(Data entries)
◇ ◇ ◇ ◇
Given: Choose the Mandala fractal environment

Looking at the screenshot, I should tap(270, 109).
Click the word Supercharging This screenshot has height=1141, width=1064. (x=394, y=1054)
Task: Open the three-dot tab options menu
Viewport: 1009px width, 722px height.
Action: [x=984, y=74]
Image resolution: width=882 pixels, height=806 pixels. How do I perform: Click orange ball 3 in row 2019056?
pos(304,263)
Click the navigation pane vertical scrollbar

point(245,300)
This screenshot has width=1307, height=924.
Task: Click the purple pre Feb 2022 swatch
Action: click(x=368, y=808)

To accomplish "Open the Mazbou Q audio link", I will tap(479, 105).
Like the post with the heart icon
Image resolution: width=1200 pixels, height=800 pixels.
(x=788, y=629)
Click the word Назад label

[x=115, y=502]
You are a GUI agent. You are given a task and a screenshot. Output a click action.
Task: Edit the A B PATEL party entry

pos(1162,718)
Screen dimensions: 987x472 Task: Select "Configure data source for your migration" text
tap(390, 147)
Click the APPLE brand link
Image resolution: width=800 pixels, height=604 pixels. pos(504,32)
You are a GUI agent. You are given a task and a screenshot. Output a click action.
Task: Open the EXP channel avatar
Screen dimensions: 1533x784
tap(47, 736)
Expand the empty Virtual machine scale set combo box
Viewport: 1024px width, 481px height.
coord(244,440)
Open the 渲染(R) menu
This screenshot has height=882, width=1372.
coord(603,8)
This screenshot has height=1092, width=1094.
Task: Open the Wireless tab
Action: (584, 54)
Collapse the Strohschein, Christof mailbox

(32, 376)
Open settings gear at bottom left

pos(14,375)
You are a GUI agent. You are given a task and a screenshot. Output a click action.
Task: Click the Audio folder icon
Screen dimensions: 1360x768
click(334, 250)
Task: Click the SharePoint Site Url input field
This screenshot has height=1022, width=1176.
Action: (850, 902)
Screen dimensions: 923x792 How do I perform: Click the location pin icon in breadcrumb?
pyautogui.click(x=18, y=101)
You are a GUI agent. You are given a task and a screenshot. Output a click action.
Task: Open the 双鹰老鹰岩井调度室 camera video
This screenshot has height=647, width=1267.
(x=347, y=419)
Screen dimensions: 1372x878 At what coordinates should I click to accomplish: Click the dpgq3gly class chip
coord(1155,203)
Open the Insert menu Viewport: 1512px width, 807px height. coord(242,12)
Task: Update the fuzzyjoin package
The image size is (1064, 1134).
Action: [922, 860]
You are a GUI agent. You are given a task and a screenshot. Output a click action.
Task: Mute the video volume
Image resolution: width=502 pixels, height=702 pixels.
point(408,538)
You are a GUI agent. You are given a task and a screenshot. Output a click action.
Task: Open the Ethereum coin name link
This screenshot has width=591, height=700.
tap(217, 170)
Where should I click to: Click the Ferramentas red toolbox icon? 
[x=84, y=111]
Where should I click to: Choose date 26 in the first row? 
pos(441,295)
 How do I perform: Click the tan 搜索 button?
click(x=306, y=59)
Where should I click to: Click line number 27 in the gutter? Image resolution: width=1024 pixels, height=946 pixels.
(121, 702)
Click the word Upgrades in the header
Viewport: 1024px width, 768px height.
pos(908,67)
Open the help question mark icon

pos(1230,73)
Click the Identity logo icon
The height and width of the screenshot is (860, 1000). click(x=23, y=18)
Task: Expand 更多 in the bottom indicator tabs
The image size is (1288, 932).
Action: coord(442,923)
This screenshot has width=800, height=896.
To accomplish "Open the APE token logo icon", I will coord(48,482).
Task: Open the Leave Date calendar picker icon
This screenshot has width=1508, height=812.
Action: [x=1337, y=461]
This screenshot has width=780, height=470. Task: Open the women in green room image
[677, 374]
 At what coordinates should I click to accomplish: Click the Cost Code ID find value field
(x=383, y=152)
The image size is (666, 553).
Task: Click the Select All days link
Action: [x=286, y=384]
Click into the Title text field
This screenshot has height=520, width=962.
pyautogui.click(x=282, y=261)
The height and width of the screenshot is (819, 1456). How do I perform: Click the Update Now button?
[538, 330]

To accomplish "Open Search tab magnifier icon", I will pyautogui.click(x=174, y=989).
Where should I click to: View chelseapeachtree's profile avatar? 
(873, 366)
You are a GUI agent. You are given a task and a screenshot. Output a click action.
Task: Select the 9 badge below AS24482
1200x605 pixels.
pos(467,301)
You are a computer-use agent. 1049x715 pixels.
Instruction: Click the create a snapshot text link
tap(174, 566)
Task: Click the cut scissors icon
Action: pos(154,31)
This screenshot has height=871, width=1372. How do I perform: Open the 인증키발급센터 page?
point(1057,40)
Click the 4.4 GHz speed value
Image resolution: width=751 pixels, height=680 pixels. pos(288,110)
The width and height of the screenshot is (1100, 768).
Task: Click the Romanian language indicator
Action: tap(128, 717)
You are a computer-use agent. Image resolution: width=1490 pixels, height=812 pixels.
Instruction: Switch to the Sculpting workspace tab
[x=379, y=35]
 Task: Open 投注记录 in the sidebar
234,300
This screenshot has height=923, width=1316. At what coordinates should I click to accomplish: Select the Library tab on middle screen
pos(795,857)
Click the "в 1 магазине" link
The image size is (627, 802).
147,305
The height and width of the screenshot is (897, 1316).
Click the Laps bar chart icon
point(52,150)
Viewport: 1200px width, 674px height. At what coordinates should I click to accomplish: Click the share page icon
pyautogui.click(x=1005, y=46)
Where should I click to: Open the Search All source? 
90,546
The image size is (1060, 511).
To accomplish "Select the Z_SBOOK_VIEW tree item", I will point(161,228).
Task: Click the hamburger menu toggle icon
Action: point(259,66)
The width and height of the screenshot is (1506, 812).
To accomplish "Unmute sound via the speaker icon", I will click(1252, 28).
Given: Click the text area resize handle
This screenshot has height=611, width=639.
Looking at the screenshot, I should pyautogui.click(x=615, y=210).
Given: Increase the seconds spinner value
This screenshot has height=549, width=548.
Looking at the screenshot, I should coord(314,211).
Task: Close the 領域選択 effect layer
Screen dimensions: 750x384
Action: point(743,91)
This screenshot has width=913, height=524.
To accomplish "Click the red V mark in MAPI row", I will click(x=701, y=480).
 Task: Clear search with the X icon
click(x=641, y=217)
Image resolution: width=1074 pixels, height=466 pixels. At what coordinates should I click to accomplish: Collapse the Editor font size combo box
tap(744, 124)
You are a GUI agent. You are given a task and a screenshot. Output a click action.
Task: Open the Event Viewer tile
◇ ◇ ◇ ◇
### EXERCISE DESCRIPTION
Set down the lines of the listing exactly as they appear, from its first line through the line that contains "Action: click(x=368, y=808)", including both ends.

### WRITTEN RESPONSE
Given: Choose the Mandala fractal environment

Looking at the screenshot, I should tap(270, 109).
Click the word Supercharging This screenshot has height=1141, width=1064. (x=394, y=1054)
Task: Open the three-dot tab options menu
Viewport: 1009px width, 722px height.
Action: [x=984, y=74]
Image resolution: width=882 pixels, height=806 pixels. How do I perform: Click orange ball 3 in row 2019056?
pos(304,263)
Click the navigation pane vertical scrollbar

point(245,300)
This screenshot has width=1307, height=924.
Task: Click the purple pre Feb 2022 swatch
Action: click(x=368, y=808)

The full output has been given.